And we’re back!
Well, sorta.
I am very excited to pen my very first post for the newly created – and soon to massive – multi-media juggernaut InsideLowell.
The brainchild of local radio legend Ted Panos, I have been afforded the opportunity to be a Contributor to Inside Lowell, which just kicked off this month. With a stable of ‘Insiders,, InsideLowell has a well-rounded cast of characters that will cover the spectrum of issues in and around the city and beyond. Politics, business, culture, entertainment, government…we will cover it all through a series of blogs, podcasts and a heavy social media blitz each day.
An exciting time.
With the dwindling usefulness and interest in mainstream radio and newspapers, Inside Lowell is taking a wise and necessary step into the future.
Exciting times indeed.
And so, let me give you the Inside Scoop on my plan to contribute to the venture.
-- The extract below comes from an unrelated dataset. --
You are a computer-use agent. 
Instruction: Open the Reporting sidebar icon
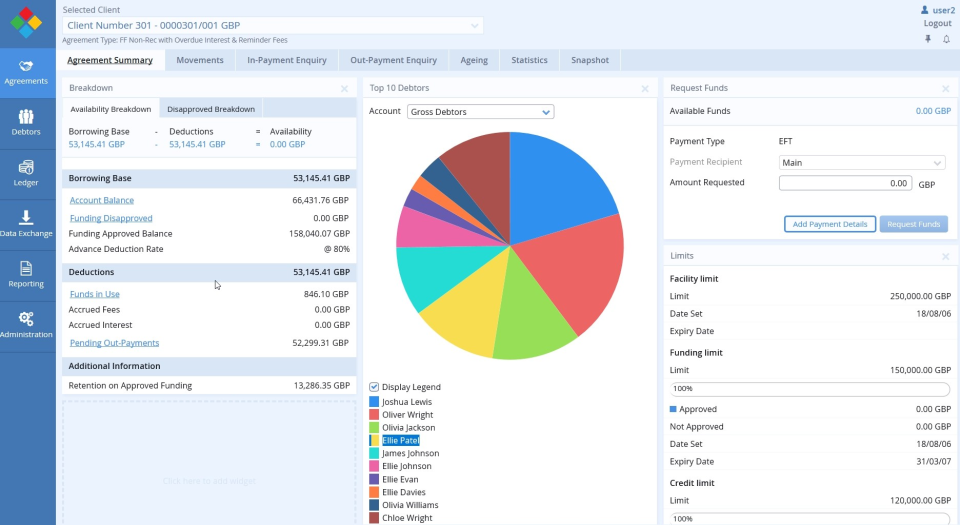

Several moons ago, I hosted a talk radio show on Lowell’s own WCAP. For a few years, I grabbed one or two hours of air-time each and every week on the 980AM dial. I greatly enjoyed my time there and I loved doing the show. The Can I Be Frank Show was a humorous variety type of talk radio. We took a look at the lighter side of the world each week. From sports to pop culture to news and events… and just about anything else, my show was intended to entertain more than inform.
We covered some hard-hitting stuff like…
- If you were in a Seinfeld themed band, what would that band be named?
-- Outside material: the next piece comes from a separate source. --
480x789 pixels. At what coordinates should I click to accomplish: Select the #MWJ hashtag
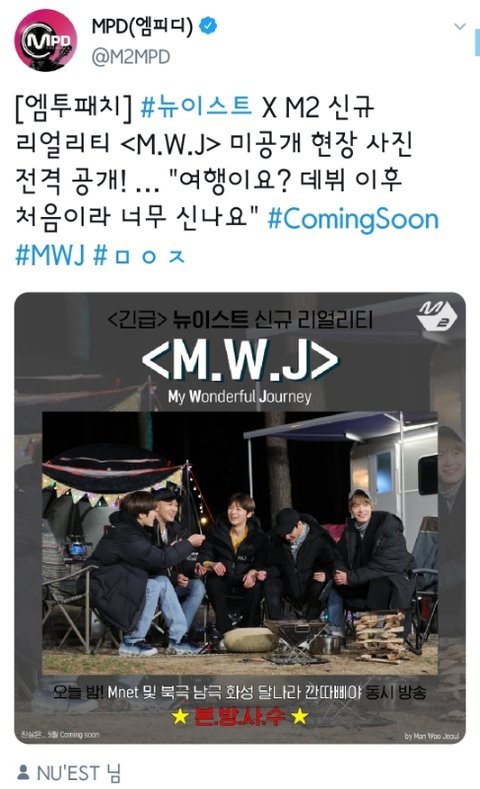[x=50, y=256]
- Sharks and Other Irrational Fears
- Why getting old sucks?
- March Madness Bracket of Personal Favorites: Food, Booze, TV, Holidays
- Christmas Pet Peeves
Even a little bit of compassionate content around local charities, events, and spotlights of some of the great people that grace the city.
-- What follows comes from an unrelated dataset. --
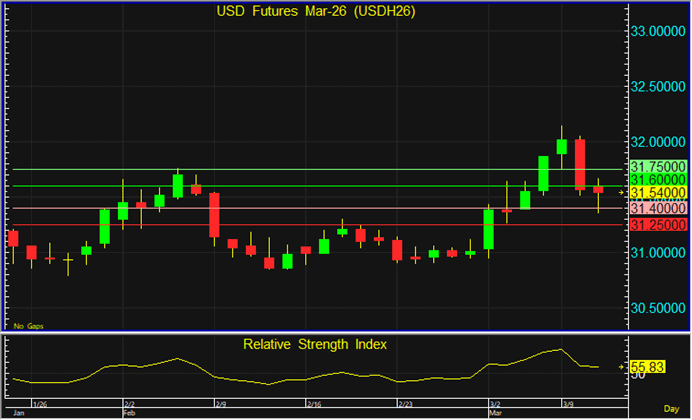
Task: Click the Relative Strength Index title
Action: 315,344
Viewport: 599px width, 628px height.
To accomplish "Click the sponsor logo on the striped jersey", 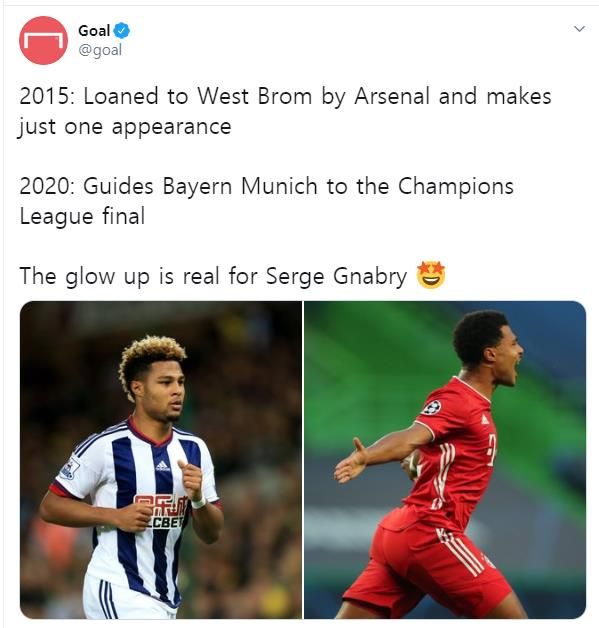I will pos(161,512).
For many reasons, the program simply ran its course and I stepped away from that dusty microphone on the second floor their Central Street studios.
Onward and upward.
The new blog column and (hopeful) podcast will follow in that original spirit of Can I Be Frank, but with a stronger emphasis on the local. While my Contributor colleagues will be providing our audience with many insights of the important happenings and hard-hitting issues in the Mill City, my intention is to take a more, shall I say, ‘casual’ approach to all the day’s news. While my montage of topics is still marinating in my mind, I can promise if you choose to read my stories or download my podcast, you will be getting a fun, unfiltered view of what’s going on in and around the city and beyond. This Insider’s sources will be peppering me with the news and happenings that you may not catch elsewhere. You will be getting a full plate of sarcasm, a side of skepticism, and some frivolity for dessert. I promise it will be fun. I have high hopes for many guest hosts and guests discussing a wide array of topics. In the spirit of media mogul Barstool Sports, the new and improved Can I be Frank will also be ‘by the common man, for the common man’.
And so, there it is. I hope you follow InsideLowell as I am confident this will be the next great thing around the Valley and beyond.
Stay tuned…
11 responses to “Can I Be Frank? – And We’re Back!”
Good for you Frank! So excited for you. This is where you shine. Writing of any kind is your gift!
Good luck and enjoy.
Xo, MIL (HA HA)
Wicked excited about this entire adventure !! Looking forward to your witty Irish sense of humor. I am glad Teddy has taken on this adventure, it was time to move on and into the future. Best of luck men, you have my full support !!
Thank you MIL and Shaun!
Exciting opportunity
Your hair is $money$ Frank!!!
John Broderick wanna be!!!!
Worst Costume in North Andover is Frankie walking around looking like John B with his chest all puffed out!!!!
When’s the next book signing.
Glad to see you back at. the “Virtual Microphone.!
Glad to see you back at. the “Virtual Microphone” !
Can i buy 2 more books? My card table for poker is crooked.
Is your office being remodeled? You better not get rid of the Beads. Try the Steak there when they reopen. You will not be disappointed. You will never have a golden finger again.
Good luck and see you when your office reopens.